▸ **DOCUMENT SECTION**
■ ■ ■
The two stained glass windows were dedicated by His Excellency Manuel
Lobo Antunes LVO, Ambassador of Portugal and Field Marshal the Lord
Guthrie of Craigiebank GCB LVO OBE DL, on 9th April 2018, to mark the
Centenary Anniversary of the Battle of the Lys.
The nearest window commemorates the humanitarian work of Dom Manuel II, the last King of Portugal, and a member of this Parish from 1913 to 1932, when living in exile at Fulwell Park. At the outbreak of War, The King placed himself at the service of the British Red Cross, and toured hospitals throughout the United Kingdom. Thanks to his efforts, an Orthopaedic Military Hospital was opened in Shepherd’s Bush in 1916. His name is also associated with the Hammersmith Military Hospital and, above all, linked to the adoption of a new orthopaedic treatment method, which had been followed on the continent.
This window depicts the Archangel Raphael, who healed the father of Tobit, surmounted on symbols of the healing work of the King. In the centre of the window is a Caravel, a Portuguese ship developed in the 15th Century, and the cipher of the Anglo-Portuguese Society, to reflect the financial support given by the Members of the Society.
The second window is in honour of the Portuguese who fell in the First World War.
Between 1914 and 1918 more than 100,000 Portuguese Troops went to war. They fought in Africa and in Flanders, suffering nearly 40,000 casualties. Almost 12,000 men died, including Africans from both Angola and Mozambique, serving in its Armed Forces.
When the Battle of the Lys broke out on 9 April 1918, two depleted Portuguese Divisions, wanting in men and officers, had to take on nearly ten German Divisions, spread over three successive lines of attack.
In this window, the Archangel Michael, who drove Lucifer from Heaven, surmounts symbols of the War. The small fleurs de lys, bear several allusions, including the name of the battle itself.
■ ■ ■
▸ **DATASET**
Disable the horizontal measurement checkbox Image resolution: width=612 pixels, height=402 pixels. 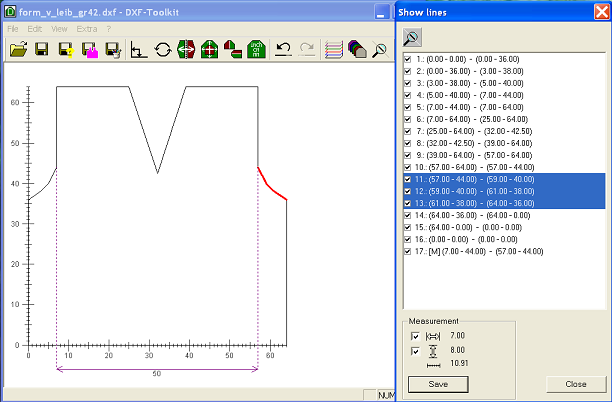[x=416, y=336]
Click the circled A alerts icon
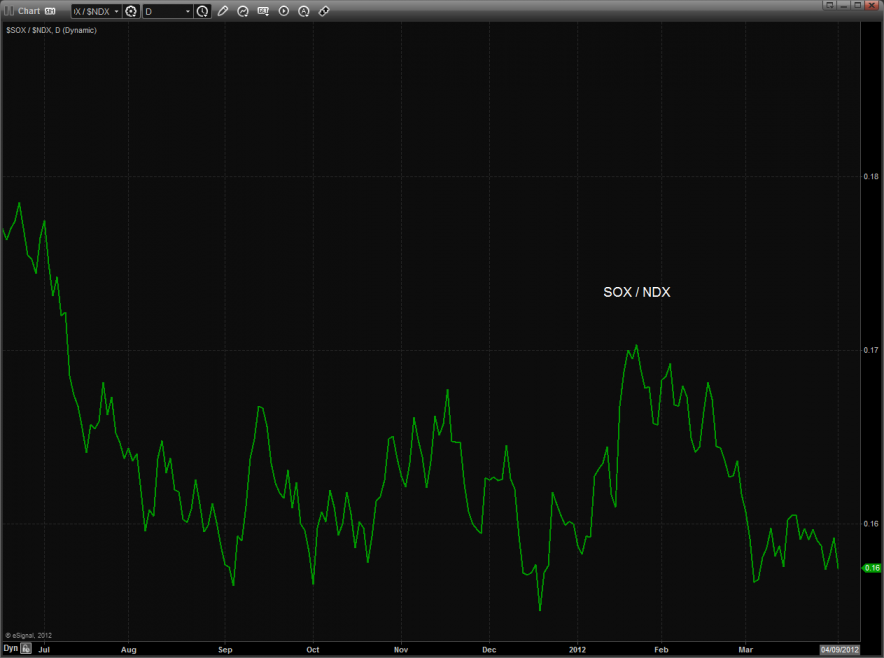Image resolution: width=884 pixels, height=658 pixels. coord(303,11)
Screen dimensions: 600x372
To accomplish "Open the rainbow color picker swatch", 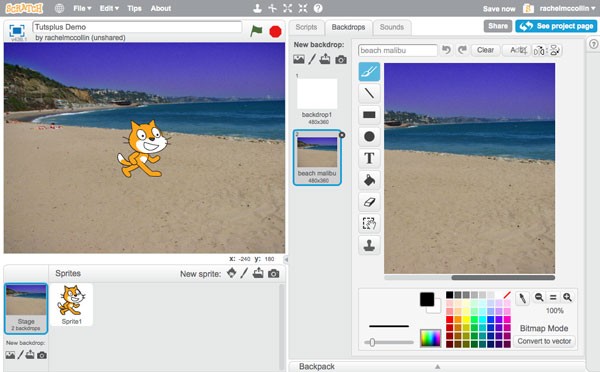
■ ■ ■
▸ **TASK ITEM A**
Reproduce the passage on the stained glass windows starting at "The second window" and ending at "the battle itself.".
▸ **TASK ITEM B**
Decide whether each statement agrees with the passage on the stained glass windows. Answer yes or no for each, and quote the words of the passage that settle it.
(i) Dom Manuel II toured hospitals across the United Kingdom during the war.
(ii) The Orthopaedic Military Hospital in Shepherd's Bush opened in 1918.
(iii) The window honoring the Portuguese who fell in the First World War depicts the Archangel Raphael.
▸ **TASK ITEM C**
According to the passage on the stained glass windows, how many German Divisions did the two Portuguese Divisions have to take on at the Battle of the Lys?

▸ **WRITTEN ANSWER A**
The second window is in honour of the Portuguese who fell in the First World War.
Between 1914 and 1918 more than 100,000 Portuguese Troops went to war. They fought in Africa and in Flanders, suffering nearly 40,000 casualties. Almost 12,000 men died, including Africans from both Angola and Mozambique, serving in its Armed Forces.
When the Battle of the Lys broke out on 9 April 1918, two depleted Portuguese Divisions, wanting in men and officers, had to take on nearly ten German Divisions, spread over three successive lines of attack.
In this window, the Archangel Michael, who drove Lucifer from Heaven, surmounts symbols of the War. The small fleurs de lys, bear several allusions, including the name of the battle itself.

▸ **WRITTEN ANSWER B**
(i) Yes: "toured hospitals throughout the United Kingdom."
(ii) No: "an Orthopaedic Military Hospital was opened in Shepherd’s Bush in 1916."
(iii) No: "In this window, the Archangel Michael, who drove Lucifer from Heaven, surmounts symbols of the War."

▸ **WRITTEN ANSWER C**
Nearly ten German Divisions.